Editor-wise, I didn’t feel much difference in productivity. It was when I started exploring the different plugins and available customizations that I got really hooked. You see, emacs has its equivalent of the .vimrc file, the init.el. Here is where you can load plugins and set configuration variables to be loaded on emacs’ startup. While in the process of trying to customize emacs to behave the same way my vim was behaving with regards to tabbing and directory explorer (I was using NERDTree) I found out how that in emacs you can simply set up MELPA, emacs’ package repository, and install everything through it. Emacs has its own package repository. Mind blown. Every single mainstream plugin is available at the distance of Alt + X (M-x in emacs notation), writing package-install, and then typing the name of the package. It’s like your editor has its own version of apt-get.
Since this exotic new editor (which contrary to vim is always in edit mode) was allowing me to discover, install and configure a whole range of plugins through a package repository, I started installing and configuring. That’s when mind blown #2 came. To load and configure this plugins via the init.el file I was writing elisp code. That’s right, emacs is built around elisp, its own dialect of a functional programming lisp language. I’d never done any functional programming before, but damn, I was enjoying it thoroughly. I’d never done any Vimscript before but I’d heard horror stories about it, and elisp, by opposition, was being a walk in a very pleasant park with a warm breeze flowing through.

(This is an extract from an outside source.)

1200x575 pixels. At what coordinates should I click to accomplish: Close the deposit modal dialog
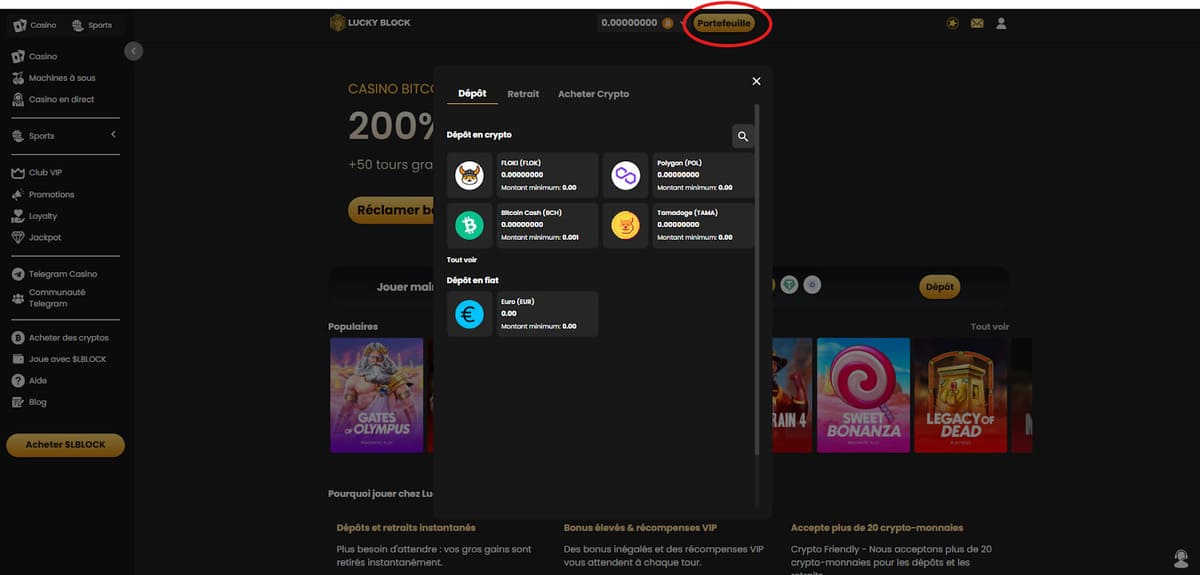click(756, 81)
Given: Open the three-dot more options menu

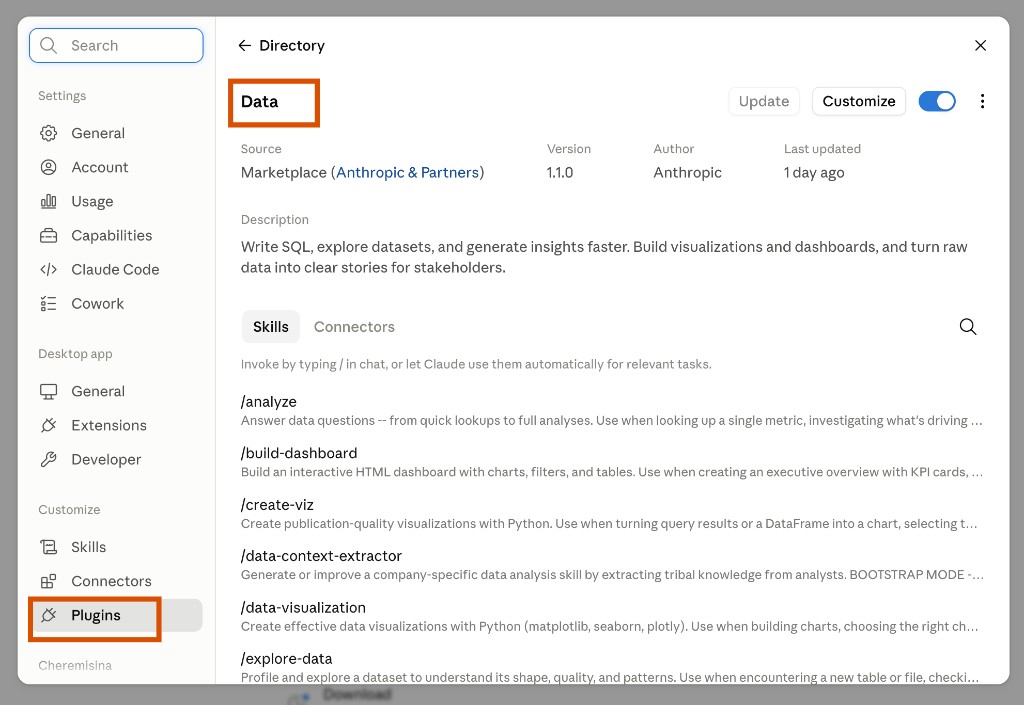Looking at the screenshot, I should [982, 101].
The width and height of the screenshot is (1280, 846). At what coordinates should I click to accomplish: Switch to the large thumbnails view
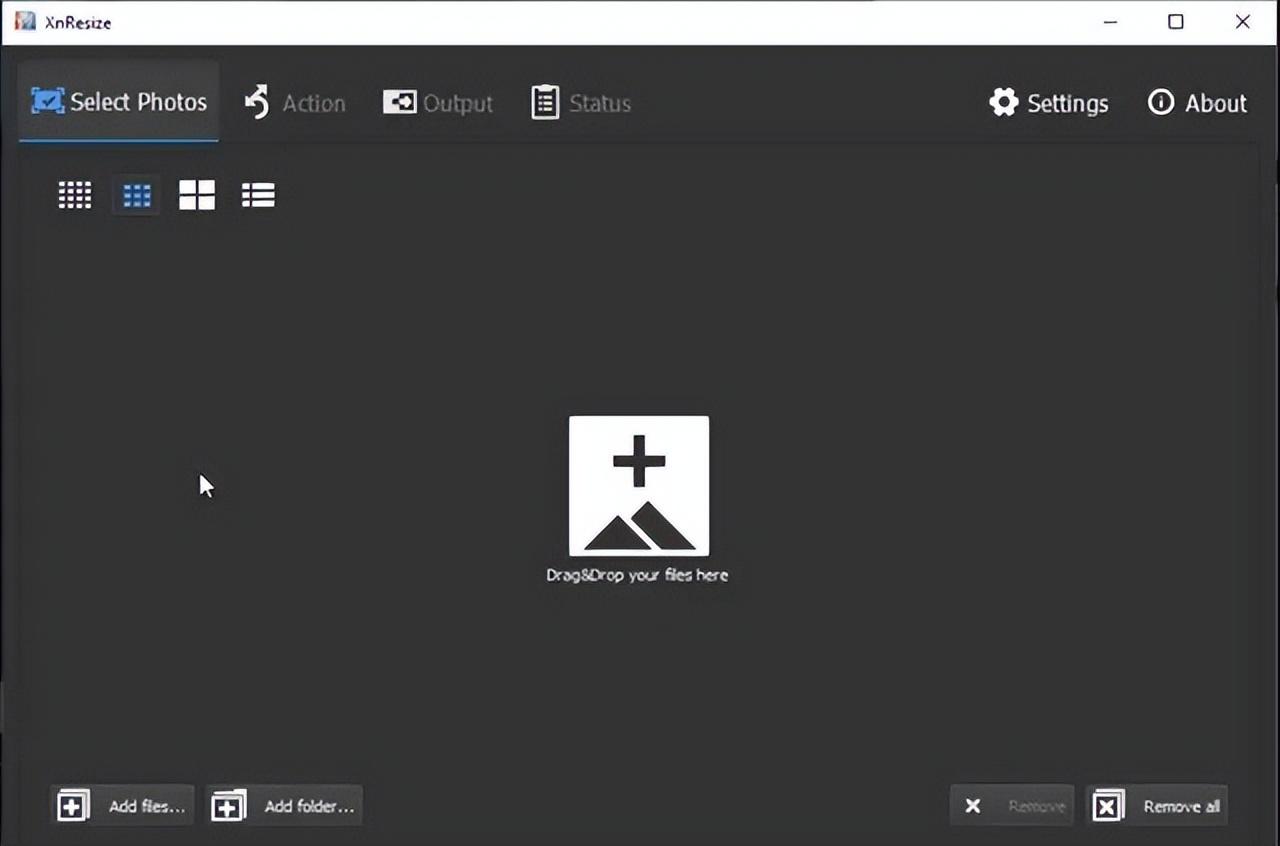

After all was said and done, and after gradually (over the course of days) customizing my init.el to my liking, my emacs was looking no different than a fancy Atom or Sublime Text. Below you’ll find a comparison of what emacs looks like out of the box (courtesy of GNU) and what my emacs looks like sporting the monokai theme:
Now, a few weeks later, I look back and I think I would have done it all the same. However, beware, don’t get into emacs unless you really have the time to spare to have a whole new world opened to you. Are you already a functional programming guru? Then step right ahead, you’ll feel right at home with emacs. Otherwise, you’ll find yourself discovering more than an editor. Emacs was once jokingly defined as a “great operating system, lacking only a decent editor”. I disagree. It is an operating system, but the editor itself is awesome and kicks vim out of the park any time. By the way, did I mention that vim was implemented within emacs? You will be able to use your tested and tried vim experience with all the goodness of emacs. What’s more to want?